Statistical plots are an essential tool for visual presentation of information, but their quality is often questionable. In order to determine which plot properties determine its quality, we construct a dataset of statistical plots obtained from student theses. We utilize the crowdsourcing platform Amazon Mechanical Turk for plot quality evaluation through pairwise plot comparisons. And we fine-tune convolutional neural networks and use them to extract image embeddings to predict plot quality. We are unable to achieve good predictive quality, which we suspect is due to poor data quality or insufficient amount of labeled data.
Reproducing this work requires you to install dependencies from the src/requirements.txt
.
You can create an Anaconda environment by running the following command in the root of the repository.
conda create --name <env_name> --file src/requirements.txt
Plot quality evaluation first required a good dataset. We decided on using the final theses from three faculties from University of Ljubljana. All the images were extracted from the files using the PyMuPDF library. They had to be filtered, which is why we first finetuned a CNN for plot type classification (7 main statistical plot types classes and class other). For initial finetuning we used image search results from three browsers - Google, DuckDuckGo and Bing. Below is a description on how to run each one of them.
Setup requires you to create a file named env.py
in src/plot_scrapping/google_scrapper
in which you add the following.
GOOGLE_API_KEY = "<your-api-key>"
PROJECT_CX = "<your-project-cx>"
These can be obtained from the Google Custom Search API console.
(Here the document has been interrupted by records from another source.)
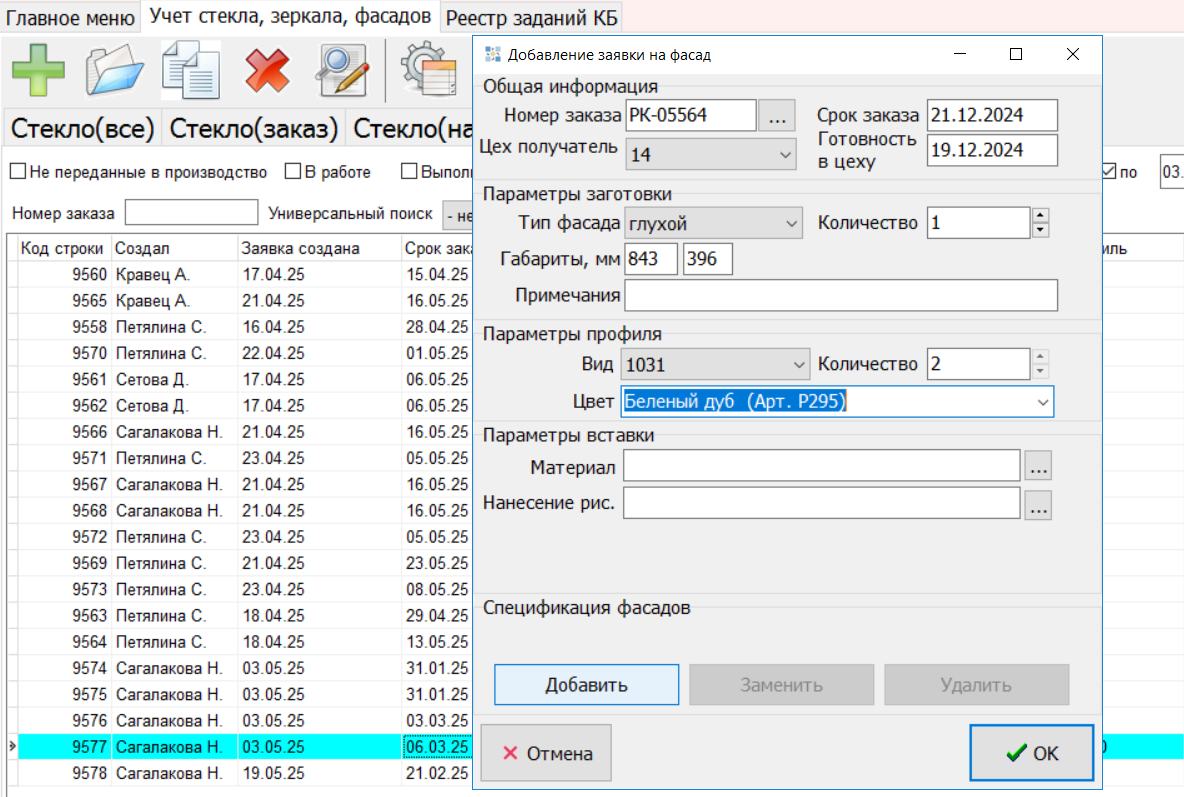Toggle the 'В работе' checkbox
Image resolution: width=1184 pixels, height=797 pixels.
(293, 172)
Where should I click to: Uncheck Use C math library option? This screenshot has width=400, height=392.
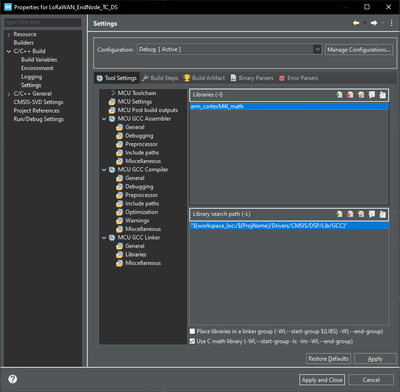192,341
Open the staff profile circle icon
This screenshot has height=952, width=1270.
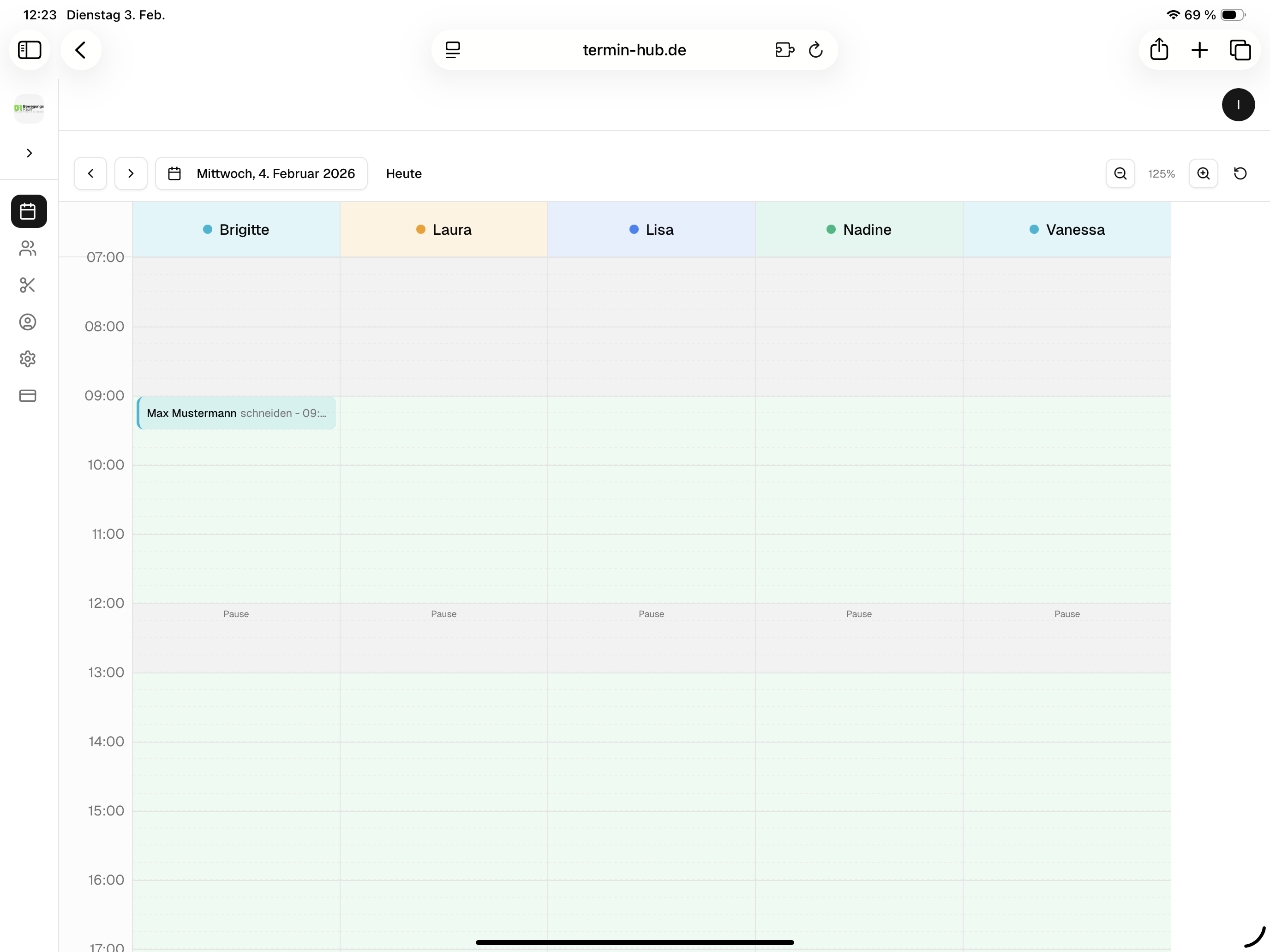[28, 322]
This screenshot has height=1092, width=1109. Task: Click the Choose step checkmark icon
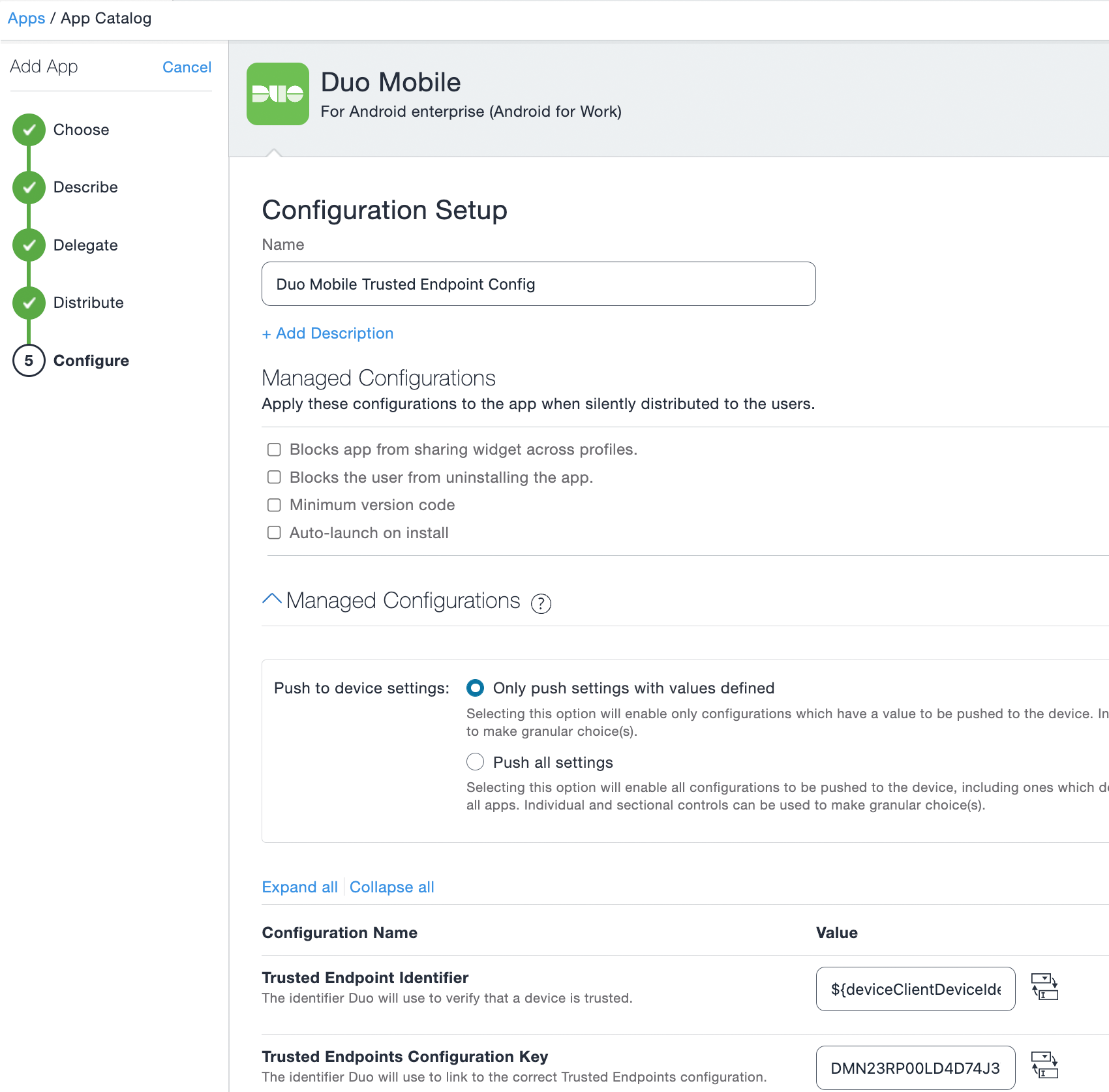pos(28,129)
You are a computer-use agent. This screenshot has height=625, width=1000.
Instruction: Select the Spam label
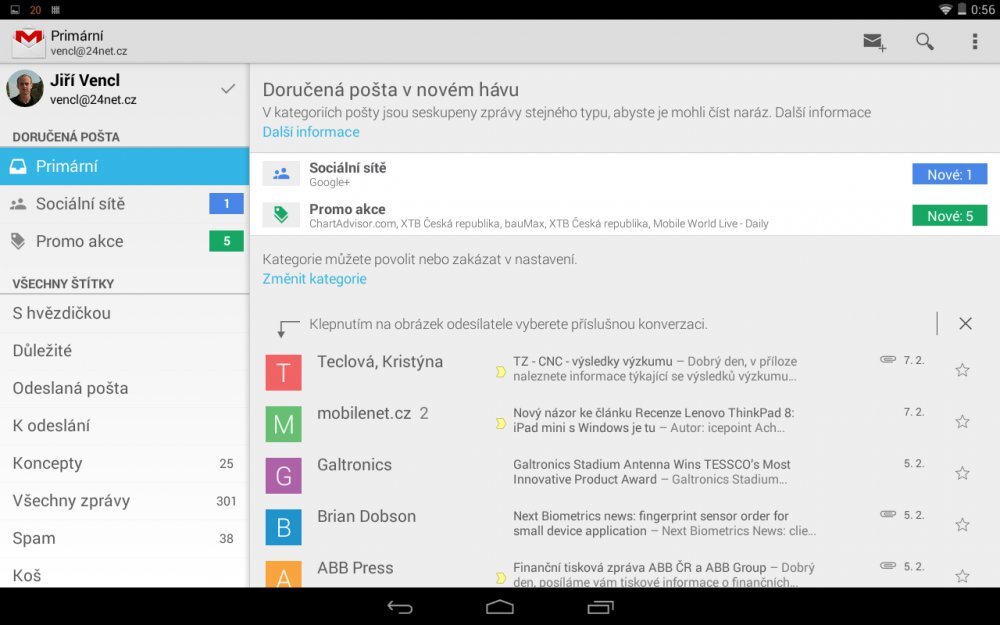pyautogui.click(x=34, y=538)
In the main
function of google_image_scrapper.py
the query and download folder location is specified, after which the scrapper can be run.
Specify the query and maximum number of search results in duckduckgo_image_search.py
and run the scrapper.
For downloading plots from Bing, we used the code in bing_images_scraper.py
. In main
function you write the plot names in queries_to_search
list and run the code.
For scrapping the PDF's from Repository of the Uni-Lj, use the code at ul_thesis_scrapper.py
. In the main
function specify the faculty
parameter for which faculty you want to scrape the PDF's and files
list where you write the types of work you want to download (bachelor's, master's, phd's).
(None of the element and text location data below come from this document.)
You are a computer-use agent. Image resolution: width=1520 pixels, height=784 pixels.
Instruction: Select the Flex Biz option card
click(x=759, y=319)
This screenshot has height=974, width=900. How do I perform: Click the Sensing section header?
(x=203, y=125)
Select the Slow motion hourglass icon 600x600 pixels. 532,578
Run the script extract_images_pdf.py
in which you have to specify the source directory, where there are folders containing PDF files
from which you want to extract the images. You also need to specify the target directory, where the images are saved. Images below
certain dimensions are not saved, since PyMuPDF extractor often returns small bits of images from the PDF, which are not actual figures.
These dimensions can be changed in the file.
The code for plot type classification is gathered in folder plot_type_classification
.
Fine-tuning of the network that was used for plot type classification was done on Google Colab. We uploaded all the
training images to Google Drive, to folder how_good_is_my_plot
.
If you want to run the training, you need to copy this folder to your drive, and connect it to Colab.
You should then upload the notebook plot_classification.ipynb
to Colab and run it.
Amazon Mechanical turk was used for crowdsourcing the questionnaires about the plot quality. Swiss-system tournament was used in which pairwise comparisons between plots were evaluated by workers. Each worker had to solve 10 plot comparisons. Below is an example of a single comparison, in which the worker first selects which plot is visually better and then check the reasons upon which he based the decision.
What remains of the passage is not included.